Order, Supreme Court, Bronx County (Kenneth L. Thompson, Jr., J.), entered on or about April 4, 2012, which granted defendants' motion for summary judgment dismissing the complaint for failure to satisfy the serious injury threshold of Insurance Law § 5102(d), unanimously modified, on the law, to the extent of denying the motion with respect to plaintiffs' claim of serious injury under the "fracture" category of Insurance Law § 5102(d), and otherwise affirmed, without costs.
The conflicting expert opinions as to the existence of a fracture in the injured plaintiff's cervical spine precludes summary dismissal. While defendants established absence of a fracture by submitting the affirmed report of their radiologist, who found no evidence of post-traumatic changes, plaintiff raised a triable issue of fact by submitting the affirmation of his radiologist averring that he found subchondral fractures at the C3 and C4 levels of the cervical spine upon review of the MRI film (see Spagnoli-Scheman v Bellew, 91 AD3d 414 [1st Dept 2012]; Torain v Bah, 78 AD3d 588, 588-589 [1st Dept 2010]).
Defendants met their prima facie burden of establishing their entitlement to judgment as a matter of law with respect to plaintiff's claim of serious injury to his right shoulder, by submitting the reports of their orthopedist and neurologist finding full range of motion, resolved strains, and absence of orthopedic and neurological disability (see Diakite v Soderstrom, 89 AD3d 607 [1st Dept 2011]; Thompson v Abbasi, 15 AD3d 95, 96 [1st Dept 2005]). Plaintiff did not submit any evidence of limitations, contemporaneous or recent, so as to defeat summary judgment as to this claim (see Winters v Cruz, 90 AD3d 412 [1st Dept 2011]).
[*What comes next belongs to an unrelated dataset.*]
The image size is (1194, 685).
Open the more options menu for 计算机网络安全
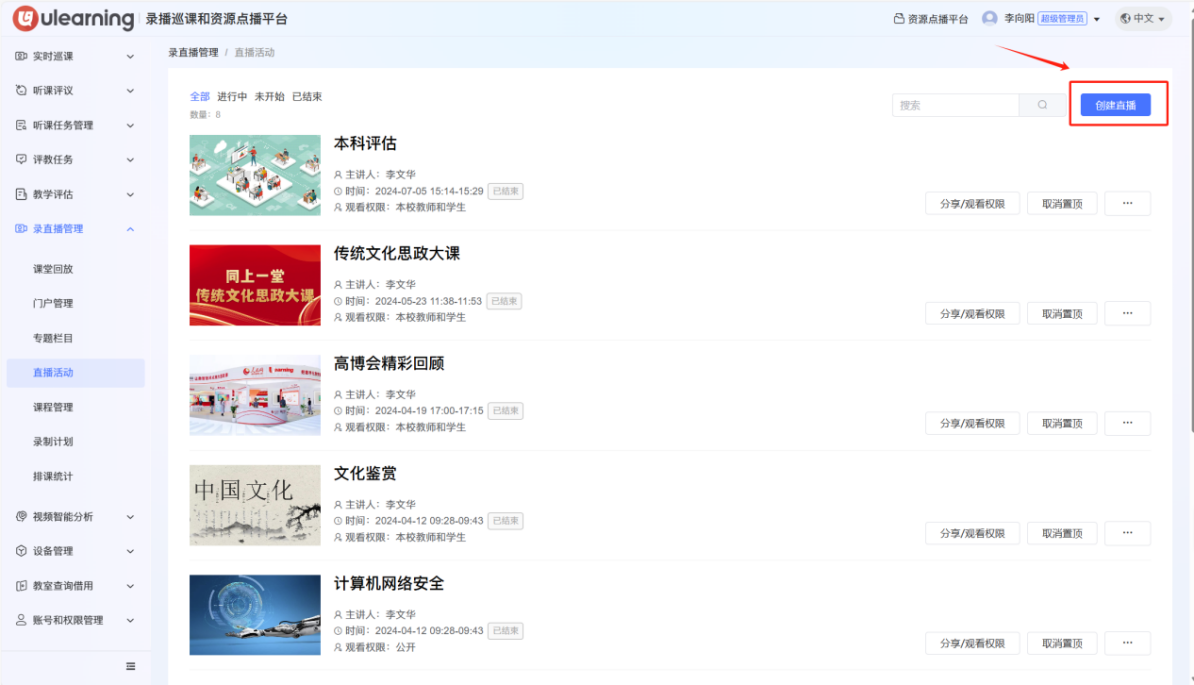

Defendants also met their burden with respect to plaintiffs' 90/180-day claim by submitting plaintiff's deposition testimony showing that, although the injuries prevented him from returning to work, they did not otherwise affect his usual pre-accident activities. That plaintiff missed more than 90 days of work is not determinative of a 90/180--day injury (see Uddin v Cooper, 32 AD3d 270, 271 [1st Dept 2006], lv denied 8 NY3d 808 ), and plaintiff has offered no evidence showing that he was restricted from performing substantially all of the material acts that constituted his usual and customary daily activities for 90 days during the 180 days following the accident (see Fernandez v Niamou, 65 AD3d 935 [1st Dept 2009]).
We note, however, that if the trier of fact determines that a fracture injury was sustained, it may award damages for all injuries causally related to the accident (see Linton v Nawaz, 14 NY3d 821 ; Rubin v SMS Taxi Corp., 71 AD3d 548, 549-550 [1st Dept 2010]).
THIS CONSTITUTES THE DECISION AND ORDER OF THE SUPREME COURT, APPELLATE DIVISION, FIRST DEPARTMENT.